[Dataset items]
((

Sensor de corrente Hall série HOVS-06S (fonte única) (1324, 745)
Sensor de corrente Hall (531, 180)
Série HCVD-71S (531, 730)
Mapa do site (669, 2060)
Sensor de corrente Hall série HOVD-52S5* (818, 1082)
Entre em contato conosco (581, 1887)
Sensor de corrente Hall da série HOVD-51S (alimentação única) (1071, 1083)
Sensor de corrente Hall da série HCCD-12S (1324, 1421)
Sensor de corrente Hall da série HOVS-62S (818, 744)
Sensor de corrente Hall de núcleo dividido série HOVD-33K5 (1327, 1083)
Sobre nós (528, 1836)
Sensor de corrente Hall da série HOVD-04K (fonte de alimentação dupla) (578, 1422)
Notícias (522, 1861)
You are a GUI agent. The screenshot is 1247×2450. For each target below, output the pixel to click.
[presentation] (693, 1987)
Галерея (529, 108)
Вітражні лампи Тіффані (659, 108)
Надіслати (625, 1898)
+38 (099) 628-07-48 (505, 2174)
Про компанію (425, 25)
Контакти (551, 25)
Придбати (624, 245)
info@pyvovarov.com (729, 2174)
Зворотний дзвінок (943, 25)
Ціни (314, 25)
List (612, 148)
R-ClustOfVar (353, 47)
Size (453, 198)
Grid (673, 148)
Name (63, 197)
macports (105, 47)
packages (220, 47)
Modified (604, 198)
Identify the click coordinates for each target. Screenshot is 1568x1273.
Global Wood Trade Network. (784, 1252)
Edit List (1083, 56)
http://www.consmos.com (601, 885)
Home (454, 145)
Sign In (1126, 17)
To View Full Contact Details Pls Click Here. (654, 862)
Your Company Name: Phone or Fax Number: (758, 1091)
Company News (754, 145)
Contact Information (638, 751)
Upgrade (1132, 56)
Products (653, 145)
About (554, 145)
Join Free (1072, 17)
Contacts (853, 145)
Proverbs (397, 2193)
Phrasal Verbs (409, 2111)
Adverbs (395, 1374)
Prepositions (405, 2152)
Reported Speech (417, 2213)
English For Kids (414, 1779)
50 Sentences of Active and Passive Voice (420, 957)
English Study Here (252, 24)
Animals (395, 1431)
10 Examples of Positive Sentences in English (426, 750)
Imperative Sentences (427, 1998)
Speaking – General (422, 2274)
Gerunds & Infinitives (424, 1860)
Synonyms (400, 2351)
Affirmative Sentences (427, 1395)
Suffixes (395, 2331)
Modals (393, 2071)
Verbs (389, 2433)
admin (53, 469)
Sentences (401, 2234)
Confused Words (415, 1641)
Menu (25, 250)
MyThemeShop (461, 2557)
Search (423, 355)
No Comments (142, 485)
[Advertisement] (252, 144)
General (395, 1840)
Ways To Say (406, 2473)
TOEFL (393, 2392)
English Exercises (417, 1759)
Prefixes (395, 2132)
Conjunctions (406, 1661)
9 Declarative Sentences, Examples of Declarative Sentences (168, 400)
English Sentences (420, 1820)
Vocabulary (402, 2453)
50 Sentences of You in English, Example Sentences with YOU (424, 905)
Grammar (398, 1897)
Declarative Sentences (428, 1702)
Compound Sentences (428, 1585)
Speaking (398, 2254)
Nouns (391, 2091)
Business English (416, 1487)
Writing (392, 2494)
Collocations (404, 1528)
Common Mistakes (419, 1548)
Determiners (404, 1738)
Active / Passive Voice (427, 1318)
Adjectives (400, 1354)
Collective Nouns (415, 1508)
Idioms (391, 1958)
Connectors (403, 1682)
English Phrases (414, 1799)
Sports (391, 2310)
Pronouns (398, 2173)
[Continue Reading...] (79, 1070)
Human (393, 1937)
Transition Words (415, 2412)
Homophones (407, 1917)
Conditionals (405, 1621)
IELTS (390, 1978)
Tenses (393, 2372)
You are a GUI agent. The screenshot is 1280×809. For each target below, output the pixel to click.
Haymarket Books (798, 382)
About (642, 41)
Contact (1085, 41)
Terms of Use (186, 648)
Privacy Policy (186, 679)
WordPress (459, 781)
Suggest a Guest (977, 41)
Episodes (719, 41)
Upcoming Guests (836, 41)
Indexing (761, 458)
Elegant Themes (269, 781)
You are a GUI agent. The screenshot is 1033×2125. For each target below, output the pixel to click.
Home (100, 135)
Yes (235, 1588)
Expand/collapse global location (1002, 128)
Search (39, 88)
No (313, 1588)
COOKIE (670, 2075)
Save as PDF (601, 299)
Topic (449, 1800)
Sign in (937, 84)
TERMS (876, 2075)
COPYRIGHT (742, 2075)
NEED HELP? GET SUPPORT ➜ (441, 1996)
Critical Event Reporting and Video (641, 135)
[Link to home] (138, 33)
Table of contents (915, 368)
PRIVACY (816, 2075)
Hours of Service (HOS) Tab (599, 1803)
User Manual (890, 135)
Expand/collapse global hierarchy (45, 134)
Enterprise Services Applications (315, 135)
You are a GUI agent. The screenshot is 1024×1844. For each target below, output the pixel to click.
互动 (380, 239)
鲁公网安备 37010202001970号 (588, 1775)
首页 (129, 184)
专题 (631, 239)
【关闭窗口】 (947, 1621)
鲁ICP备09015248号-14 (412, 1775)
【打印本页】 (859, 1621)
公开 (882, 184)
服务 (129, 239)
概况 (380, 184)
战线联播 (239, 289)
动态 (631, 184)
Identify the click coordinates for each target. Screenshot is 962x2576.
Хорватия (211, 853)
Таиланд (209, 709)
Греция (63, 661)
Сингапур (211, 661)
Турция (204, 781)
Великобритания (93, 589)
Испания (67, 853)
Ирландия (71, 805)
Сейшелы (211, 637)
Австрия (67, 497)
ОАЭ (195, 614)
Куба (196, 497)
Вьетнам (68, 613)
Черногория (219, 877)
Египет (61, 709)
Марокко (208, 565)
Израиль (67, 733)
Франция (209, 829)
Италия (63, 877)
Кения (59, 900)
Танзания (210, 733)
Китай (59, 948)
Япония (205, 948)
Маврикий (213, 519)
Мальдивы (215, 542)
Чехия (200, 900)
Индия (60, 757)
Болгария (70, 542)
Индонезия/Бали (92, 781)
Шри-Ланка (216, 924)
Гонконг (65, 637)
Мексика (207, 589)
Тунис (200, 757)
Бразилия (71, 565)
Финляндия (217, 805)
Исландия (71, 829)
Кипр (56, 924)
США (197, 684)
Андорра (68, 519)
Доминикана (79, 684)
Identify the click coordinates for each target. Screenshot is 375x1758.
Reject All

))

Rewrite every line of the listing above as a numbered list, leaving out any blank lines.

1. Sensor de corrente Hall série HOVS-06S (fonte única) (1324, 745)
2. Sensor de corrente Hall (531, 180)
3. Série HCVD-71S (531, 730)
4. Mapa do site (669, 2060)
5. Sensor de corrente Hall série HOVD-52S5* (818, 1082)
6. Entre em contato conosco (581, 1887)
7. Sensor de corrente Hall da série HOVD-51S (alimentação única) (1071, 1083)
8. Sensor de corrente Hall da série HCCD-12S (1324, 1421)
9. Sensor de corrente Hall da série HOVS-62S (818, 744)
10. Sensor de corrente Hall de núcleo dividido série HOVD-33K5 (1327, 1083)
11. Sobre nós (528, 1836)
12. Sensor de corrente Hall da série HOVD-04K (fonte de alimentação dupla) (578, 1422)
13. Notícias (522, 1861)
14. You are a GUI agent. The screenshot is 1247×2450. For each target below, output the pixel to click.
15. [presentation] (693, 1987)
16. Галерея (529, 108)
17. Вітражні лампи Тіффані (659, 108)
18. Надіслати (625, 1898)
19. +38 (099) 628-07-48 (505, 2174)
20. Про компанію (425, 25)
21. Контакти (551, 25)
22. Придбати (624, 245)
23. info@pyvovarov.com (729, 2174)
24. Зворотний дзвінок (943, 25)
25. Ціни (314, 25)
26. List (612, 148)
27. R-ClustOfVar (353, 47)
28. Size (453, 198)
29. Grid (673, 148)
30. Name (63, 197)
31. macports (105, 47)
32. packages (220, 47)
33. Modified (604, 198)
34. Identify the click coordinates for each target. Screenshot is 1568x1273.
35. Global Wood Trade Network. (784, 1252)
36. Edit List (1083, 56)
37. http://www.consmos.com (601, 885)
38. Home (454, 145)
39. Sign In (1126, 17)
40. To View Full Contact Details Pls Click Here. (654, 862)
41. Your Company Name: Phone or Fax Number: (758, 1091)
42. Company News (754, 145)
43. Contact Information (638, 751)
44. Upgrade (1132, 56)
45. Products (653, 145)
46. About (554, 145)
47. Join Free (1072, 17)
48. Contacts (853, 145)
49. Proverbs (397, 2193)
50. Phrasal Verbs (409, 2111)
51. Adverbs (395, 1374)
52. Prepositions (405, 2152)
53. Reported Speech (417, 2213)
54. English For Kids (414, 1779)
55. 50 Sentences of Active and Passive Voice (420, 957)
56. English Study Here (252, 24)
57. Animals (395, 1431)
58. 10 Examples of Positive Sentences in English (426, 750)
59. Imperative Sentences (427, 1998)
60. Speaking – General (422, 2274)
61. Gerunds & Infinitives (424, 1860)
62. Synonyms (400, 2351)
63. Affirmative Sentences (427, 1395)
64. Suffixes (395, 2331)
65. Modals (393, 2071)
66. Verbs (389, 2433)
67. admin (53, 469)
68. Sentences (401, 2234)
69. Confused Words (415, 1641)
70. Menu (25, 250)
71. MyThemeShop (461, 2557)
72. Search (423, 355)
73. No Comments (142, 485)
74. [Advertisement] (252, 144)
75. General (395, 1840)
76. Ways To Say (406, 2473)
77. TOEFL (393, 2392)
78. English Exercises (417, 1759)
79. Prefixes (395, 2132)
80. Conjunctions (406, 1661)
81. 9 Declarative Sentences, Examples of Declarative Sentences (168, 400)
82. English Sentences (420, 1820)
83. Vocabulary (402, 2453)
84. 50 Sentences of You in English, Example Sentences with YOU (424, 905)
85. Grammar (398, 1897)
86. Declarative Sentences (428, 1702)
87. Compound Sentences (428, 1585)
88. Speaking (398, 2254)
89. Nouns (391, 2091)
90. Business English (416, 1487)
91. Writing (392, 2494)
92. Collocations (404, 1528)
93. Common Mistakes (419, 1548)
94. Determiners (404, 1738)
95. Active / Passive Voice (427, 1318)
96. Adjectives (400, 1354)
97. Collective Nouns (415, 1508)
98. Idioms (391, 1958)
99. Connectors (403, 1682)
100. English Phrases (414, 1799)
101. Sports (391, 2310)
102. Pronouns (398, 2173)
103. [Continue Reading...] (79, 1070)
104. Human (393, 1937)
105. Transition Words (415, 2412)
106. Homophones (407, 1917)
107. Conditionals (405, 1621)
108. IELTS (390, 1978)
109. Tenses (393, 2372)
110. You are a GUI agent. The screenshot is 1280×809. For each target below, output the pixel to click.
111. Haymarket Books (798, 382)
112. About (642, 41)
113. Contact (1085, 41)
114. Terms of Use (186, 648)
115. Privacy Policy (186, 679)
116. WordPress (459, 781)
117. Suggest a Guest (977, 41)
118. Episodes (719, 41)
119. Upcoming Guests (836, 41)
120. Indexing (761, 458)
121. Elegant Themes (269, 781)
122. You are a GUI agent. The screenshot is 1033×2125. For each target below, output the pixel to click.
123. Home (100, 135)
124. Yes (235, 1588)
125. Expand/collapse global location (1002, 128)
126. Search (39, 88)
127. No (313, 1588)
128. COOKIE (670, 2075)
129. Save as PDF (601, 299)
130. Topic (449, 1800)
131. Sign in (937, 84)
132. TERMS (876, 2075)
133. COPYRIGHT (742, 2075)
134. NEED HELP? GET SUPPORT ➜ (441, 1996)
135. Critical Event Reporting and Video (641, 135)
136. [Link to home] (138, 33)
137. Table of contents (915, 368)
138. PRIVACY (816, 2075)
139. Hours of Service (HOS) Tab (599, 1803)
140. User Manual (890, 135)
141. Expand/collapse global hierarchy (45, 134)
142. Enterprise Services Applications (315, 135)
143. You are a GUI agent. The screenshot is 1024×1844. For each target below, output the pixel to click.
144. 互动 (380, 239)
145. 鲁公网安备 37010202001970号 (588, 1775)
146. 首页 (129, 184)
147. 专题 (631, 239)
148. 【关闭窗口】 (947, 1621)
149. 鲁ICP备09015248号-14 (412, 1775)
150. 【打印本页】 (859, 1621)
151. 公开 (882, 184)
152. 服务 (129, 239)
153. 概况 (380, 184)
154. 战线联播 (239, 289)
155. 动态 (631, 184)
156. Identify the click coordinates for each target. Screenshot is 962x2576.
157. Хорватия (211, 853)
158. Таиланд (209, 709)
159. Греция (63, 661)
160. Сингапур (211, 661)
161. Турция (204, 781)
162. Великобритания (93, 589)
163. Испания (67, 853)
164. Ирландия (71, 805)
165. Сейшелы (211, 637)
166. Австрия (67, 497)
167. ОАЭ (195, 614)
168. Куба (196, 497)
169. Вьетнам (68, 613)
170. Черногория (219, 877)
171. Египет (61, 709)
172. Марокко (208, 565)
173. Израиль (67, 733)
174. Франция (209, 829)
175. Италия (63, 877)
176. Кения (59, 900)
177. Танзания (210, 733)
178. Китай (59, 948)
179. Япония (205, 948)
180. Маврикий (213, 519)
181. Мальдивы (215, 542)
182. Чехия (200, 900)
183. Индия (60, 757)
184. Болгария (70, 542)
185. Индонезия/Бали (92, 781)
186. Шри-Ланка (216, 924)
187. Гонконг (65, 637)
188. Мексика (207, 589)
189. Тунис (200, 757)
190. Бразилия (71, 565)
191. Финляндия (217, 805)
192. Исландия (71, 829)
193. Кипр (56, 924)
194. США (197, 684)
195. Андорра (68, 519)
196. Доминикана (79, 684)
197. Identify the click coordinates for each target. Screenshot is 375x1758.
198. Reject All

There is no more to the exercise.